Past recipients of the award have included Andrew Ahn, Takeshi Fukunaga, Patrick Wang and Nadine Truong among others.

=== Digital Pioneer Award ===
Recipients have included Phil Yu, BuzzFeed Motion Pictures and Anna Akana.

=== Audience Award ===
Recipients have included Island Soldier, Tyrus, Limited Partnership, American Revolutionary: The Evolution of Grace Lee Boggs and White on Rice, among others.

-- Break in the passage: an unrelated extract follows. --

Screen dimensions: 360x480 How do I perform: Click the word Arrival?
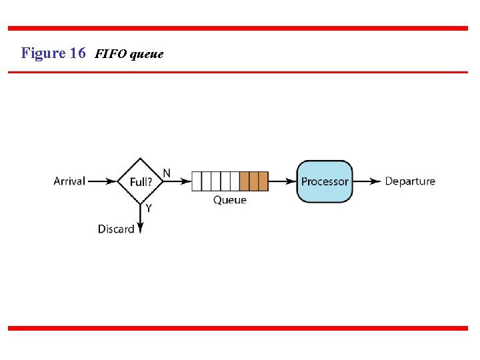(69, 181)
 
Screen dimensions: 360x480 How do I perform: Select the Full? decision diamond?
(140, 181)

== Annual Spring Showcase ==
The Annual Spring Showcase, introduced in 2011 is a smaller festival than SDAFF, featuring around a dozen films each year.
Notable films
- 2011 Little Big Soldier - inaugural opening night film
- 2012 Sunny - opening night film
- 2013 Linsanity - opening night film
- 2014 To Be Takei - won the audience award at the 4th Annual Spring Showcase
- 2015 In Football We Trust - opening night film
- 2016 The Music of Strangers: Yo-Yo Ma and the Silk Road Ensemble - opening night film/audience award winner
- 2017 Gook - closing night film
- 2018 Minding the Gap (Oscar Nominee) - official selection
- 2019 First Night Nerves (Stanley Kwan) - opening night film
- 2020 No event held
- 2021 The Way We Keep Dancing - opening night film
- 2022 Anita - opening night film
- 2023 Starring Jerry as Himself - opening night film

==Reel Voices==
Each year since 2005, Pacific Arts Movement offers students from local San Diego schools the chance to join this 12-week film internship program. The program accepts around 10 students per year. Students are paired with a mentor and helped to compose a nonfiction documentary film by the Reel Voices staff and volunteers. The final product is screened at SDAFF where the students participate in a Q&A session after the showing.

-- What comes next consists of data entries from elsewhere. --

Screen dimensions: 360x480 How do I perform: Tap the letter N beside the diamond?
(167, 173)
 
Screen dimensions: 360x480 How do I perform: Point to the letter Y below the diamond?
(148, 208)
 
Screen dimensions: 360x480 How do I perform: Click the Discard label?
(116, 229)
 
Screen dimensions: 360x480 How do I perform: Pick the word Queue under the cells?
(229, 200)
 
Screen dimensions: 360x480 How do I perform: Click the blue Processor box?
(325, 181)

In 2014, Reel Voices expanded programs to launch a media arts elective class at Monarch School in San Diego's Barrio Logan for high school students interested in film production and digital storytelling.

==Venues==
Most of SDAFF's film screenings occur at the Hazard Center UltraStar Cinemas in Mission Valley, but some events have taken place at other locations such as UC San Diego, Digital Gym Cinema and the Museum of Contemporary Art San Diego.